- Location: Indian River County, near Fellsmere, Florida
- Coordinates: 27°45′15″N 80°44′37″W﻿ / ﻿27.75417°N 80.74361°W
- Primary outflows: St. Johns River
- Basin countries: United States
- Surface area: 6,500 acres (2,600 ha)
- Average depth: 8 ft (2.4 m)

= Blue Cypress Lake =

Lake in the state of Florida, United States

Blue Cypress Lake, originally called Lake Wilmington, is a lake in Indian River County of the Treasure Coast in Florida. It is the largest lake in the Treasure Coast and Indian River County. It is the headwaters lake of the St. Johns River.

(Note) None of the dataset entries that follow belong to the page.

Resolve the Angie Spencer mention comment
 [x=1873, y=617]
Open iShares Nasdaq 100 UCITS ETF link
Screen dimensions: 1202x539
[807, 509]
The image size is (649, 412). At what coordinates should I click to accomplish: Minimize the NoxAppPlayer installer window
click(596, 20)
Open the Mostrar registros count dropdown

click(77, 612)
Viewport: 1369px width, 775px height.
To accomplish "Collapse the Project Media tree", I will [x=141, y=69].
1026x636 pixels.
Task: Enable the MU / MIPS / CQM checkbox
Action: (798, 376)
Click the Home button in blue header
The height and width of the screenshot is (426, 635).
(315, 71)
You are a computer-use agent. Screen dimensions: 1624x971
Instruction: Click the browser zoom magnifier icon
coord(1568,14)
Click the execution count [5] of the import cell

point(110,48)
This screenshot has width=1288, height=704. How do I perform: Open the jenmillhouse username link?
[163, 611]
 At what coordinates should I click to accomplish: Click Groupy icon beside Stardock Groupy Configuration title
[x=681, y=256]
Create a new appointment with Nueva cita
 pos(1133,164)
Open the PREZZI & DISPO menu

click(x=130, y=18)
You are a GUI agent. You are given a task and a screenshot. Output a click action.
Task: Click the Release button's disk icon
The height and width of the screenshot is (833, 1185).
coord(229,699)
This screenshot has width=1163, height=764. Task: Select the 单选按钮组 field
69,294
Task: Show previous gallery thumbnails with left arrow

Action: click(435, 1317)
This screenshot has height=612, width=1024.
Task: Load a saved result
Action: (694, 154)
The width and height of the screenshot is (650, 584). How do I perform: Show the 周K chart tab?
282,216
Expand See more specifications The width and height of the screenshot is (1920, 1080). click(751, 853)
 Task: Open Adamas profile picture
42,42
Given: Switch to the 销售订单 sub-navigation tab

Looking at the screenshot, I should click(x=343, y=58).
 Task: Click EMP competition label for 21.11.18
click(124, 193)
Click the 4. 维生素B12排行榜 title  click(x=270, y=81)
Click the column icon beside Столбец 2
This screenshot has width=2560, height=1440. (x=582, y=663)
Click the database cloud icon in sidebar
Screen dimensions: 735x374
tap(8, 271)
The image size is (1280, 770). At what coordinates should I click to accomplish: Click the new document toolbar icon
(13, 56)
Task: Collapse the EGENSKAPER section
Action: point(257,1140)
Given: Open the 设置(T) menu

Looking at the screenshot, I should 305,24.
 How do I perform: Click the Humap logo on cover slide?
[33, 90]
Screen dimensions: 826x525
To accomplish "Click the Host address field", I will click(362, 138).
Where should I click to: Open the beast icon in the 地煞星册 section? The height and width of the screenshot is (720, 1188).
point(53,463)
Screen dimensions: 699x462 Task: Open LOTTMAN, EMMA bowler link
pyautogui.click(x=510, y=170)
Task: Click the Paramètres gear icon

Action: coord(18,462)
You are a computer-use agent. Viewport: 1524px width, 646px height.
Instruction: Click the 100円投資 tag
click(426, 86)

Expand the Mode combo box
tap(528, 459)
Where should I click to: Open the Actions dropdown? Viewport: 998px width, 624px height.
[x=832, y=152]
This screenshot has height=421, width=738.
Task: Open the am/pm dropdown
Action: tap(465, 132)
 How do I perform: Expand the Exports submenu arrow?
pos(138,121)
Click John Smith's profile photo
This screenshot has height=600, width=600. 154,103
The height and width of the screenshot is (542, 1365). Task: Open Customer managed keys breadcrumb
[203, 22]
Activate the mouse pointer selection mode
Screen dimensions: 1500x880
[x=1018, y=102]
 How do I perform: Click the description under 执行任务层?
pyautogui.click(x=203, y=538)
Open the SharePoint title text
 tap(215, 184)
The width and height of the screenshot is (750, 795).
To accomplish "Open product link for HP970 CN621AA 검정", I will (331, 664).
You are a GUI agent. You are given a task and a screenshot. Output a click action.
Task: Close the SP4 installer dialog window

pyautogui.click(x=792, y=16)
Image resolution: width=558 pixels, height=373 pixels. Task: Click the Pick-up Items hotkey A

The sources of water are several creeks from the south (Mudfish Slough, Padget Branch, Holman Canal, and Fisher Creek), two from the west (Trim Creek, Blue Cypress Creek), and Moonshine Bay from the North that flow into the lake. All the water flows out of the lake to the northwest into M Canal and Zigzag Canal. The lake is over 6,500 acre in size, 21 mi (34 km) in circumference, and has an average depth of 8 ft. The lake is 2,100 acre larger than Lake Washington, 27 mi north of this lake. The lake's name comes from the blue appearance of the cypress trees as the morning sun's rays reflect off the water. A fishing camp called Blue Cypress Lakeside Cabins is 4 mi off State Road 60. The Blue Cypress Village (about 70 units) is south of the small boat canal from the fish camp.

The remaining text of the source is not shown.